• **Énoncé de l'exercice**
D'après la tribune sur le leadership au Burkina Faso, à quelles élections se rattache le nouveau paysage politique burkinabè ?

• **Extrait du document**
######

La longue file des ralliements au MPP et l’espèce de nostalgie que suscite toujours le président Blaise Compaoré, dans certains milieux, constituent, peut-être, des preuves d’une pauvreté de leadership, dans le nouveau paysage politique burkinabè. D’autres figures, jeunes, crédibles et solides, doivent émerger, pour que notre pays redonne espoir à sa population. Tribune.

Nous définissons, ici, le mot leadership comme un groupe de personnalités fiables, jouissant d’une aura ou d’un charisme à même de susciter l’adhésion des masses populaires à leurs programmes de société respectifs. Ajoutons à cela, « un acte fort de leadership » que nous disséquons, ainsi qu’il suit : le fait, prouvé, d’une action d’envergure, menée à bien, avec le soutien consensuel de la population, par une personnalité publique. Ces préliminaires, forcément restreintes, nous permettent d’avancer dans notre cheminement.

Questions sur les ralliements

Le nouveau paysage politique burkinabè, ou paysage de l’après élections de novembre 2020, pourrait entrainer et provoquer des questionnements divers :

1 - Que vise le MPP, à travers ces débauchages ou ces recrutements d’opposants, durement sanctionnés par le suffrage universel, dont, a priori, il n’a pas besoin pour gouverner, confortablement ?

2 - Qu’est-ce qui a pu pousser une partie de l’opposition dans les bras du pouvoir en place, dans une position où elle n’a aucune possibilité de négociation avec le pouvoir en place, et à un moment où elle a intérêt à tout accepter de sa nouvelle tutelle, contrainte ou autosuggérée ?

3 - Qu’en pensent les rares Burkinabè de bonne volonté, qui s’essaient encore à jouer le jeu démocratique, en se rendant aux urnes ?

######

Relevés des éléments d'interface
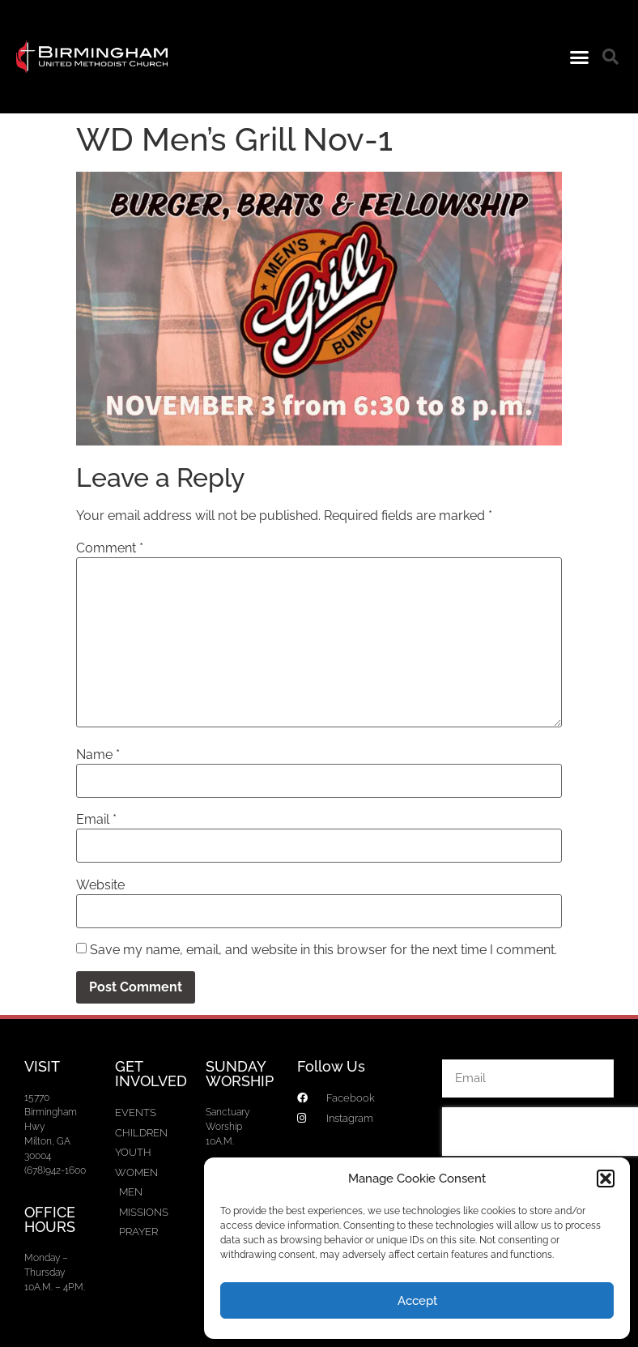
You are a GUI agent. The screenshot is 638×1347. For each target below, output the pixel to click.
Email (96, 819)
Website (100, 885)
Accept (417, 1301)
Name (98, 754)
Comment (109, 548)
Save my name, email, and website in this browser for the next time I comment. (323, 950)
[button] (606, 1178)
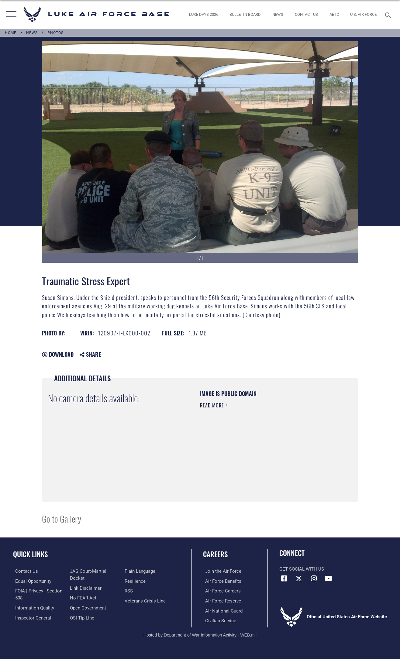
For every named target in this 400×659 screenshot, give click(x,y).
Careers (215, 554)
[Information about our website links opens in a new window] (85, 588)
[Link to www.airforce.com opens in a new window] (221, 571)
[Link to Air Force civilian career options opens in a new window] (218, 620)
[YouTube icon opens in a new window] (328, 578)
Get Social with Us (301, 569)
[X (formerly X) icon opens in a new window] (298, 578)
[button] (10, 14)
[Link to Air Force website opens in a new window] (363, 14)
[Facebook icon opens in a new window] (283, 578)
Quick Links (30, 554)
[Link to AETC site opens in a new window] (334, 14)
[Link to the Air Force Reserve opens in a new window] (221, 600)
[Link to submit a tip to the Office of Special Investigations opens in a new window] (81, 617)
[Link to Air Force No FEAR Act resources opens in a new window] (82, 597)
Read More (213, 405)
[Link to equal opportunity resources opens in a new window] (31, 581)
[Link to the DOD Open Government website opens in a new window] (87, 607)
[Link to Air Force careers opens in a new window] (221, 590)
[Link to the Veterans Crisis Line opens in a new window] (145, 600)
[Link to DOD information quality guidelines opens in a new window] (32, 607)
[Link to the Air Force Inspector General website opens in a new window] (31, 617)
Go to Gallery (61, 518)
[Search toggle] (389, 14)
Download (58, 354)
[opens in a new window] (203, 14)
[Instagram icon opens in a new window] (313, 578)
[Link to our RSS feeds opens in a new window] (129, 590)
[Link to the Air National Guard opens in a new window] (221, 610)
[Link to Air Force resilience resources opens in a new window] (135, 581)
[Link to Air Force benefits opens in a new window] (221, 581)
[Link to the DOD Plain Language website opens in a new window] (140, 571)
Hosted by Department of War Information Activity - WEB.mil (200, 634)
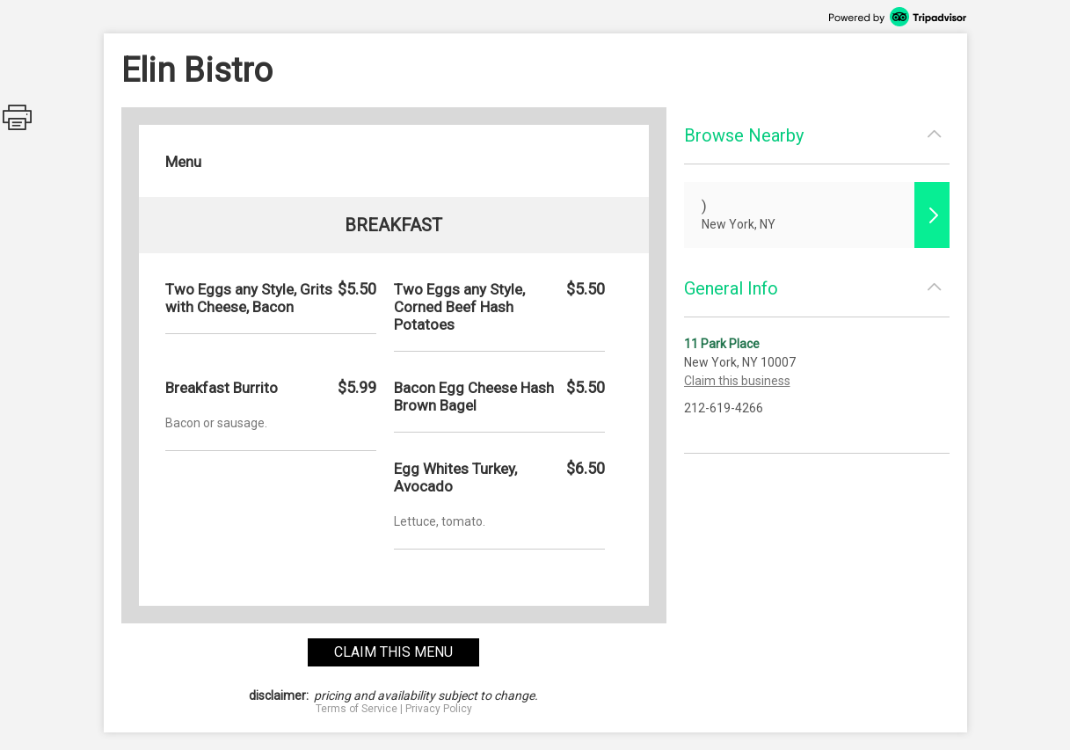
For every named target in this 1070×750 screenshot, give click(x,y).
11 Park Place (722, 344)
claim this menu (393, 652)
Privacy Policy (438, 709)
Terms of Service (356, 709)
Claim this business (737, 381)
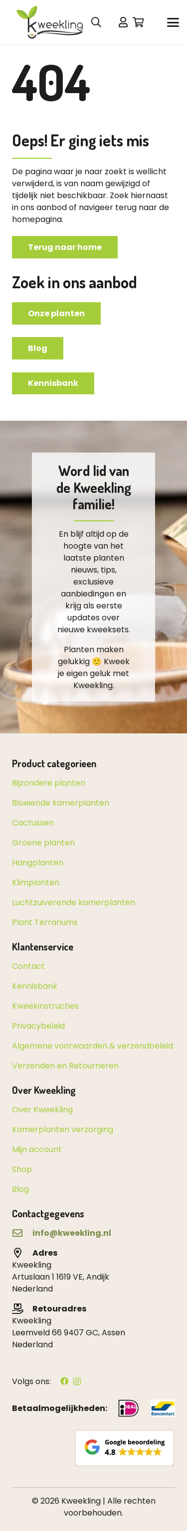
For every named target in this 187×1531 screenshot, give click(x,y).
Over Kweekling (42, 1109)
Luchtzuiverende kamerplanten (73, 902)
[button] (173, 22)
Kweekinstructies (45, 1006)
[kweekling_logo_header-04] (54, 22)
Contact (28, 966)
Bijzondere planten (48, 783)
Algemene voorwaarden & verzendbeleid (92, 1046)
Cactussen (33, 822)
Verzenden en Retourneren (65, 1065)
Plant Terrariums (45, 922)
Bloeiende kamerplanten (60, 803)
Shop (22, 1169)
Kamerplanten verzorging (62, 1129)
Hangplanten (37, 862)
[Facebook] (64, 1381)
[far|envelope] (22, 1233)
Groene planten (43, 842)
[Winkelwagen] (139, 22)
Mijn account (37, 1149)
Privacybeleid (38, 1026)
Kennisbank (34, 986)
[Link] (123, 22)
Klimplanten (35, 882)
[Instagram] (77, 1381)
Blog (20, 1189)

######

• **Corrigé complet**
Aux élections de novembre 2020.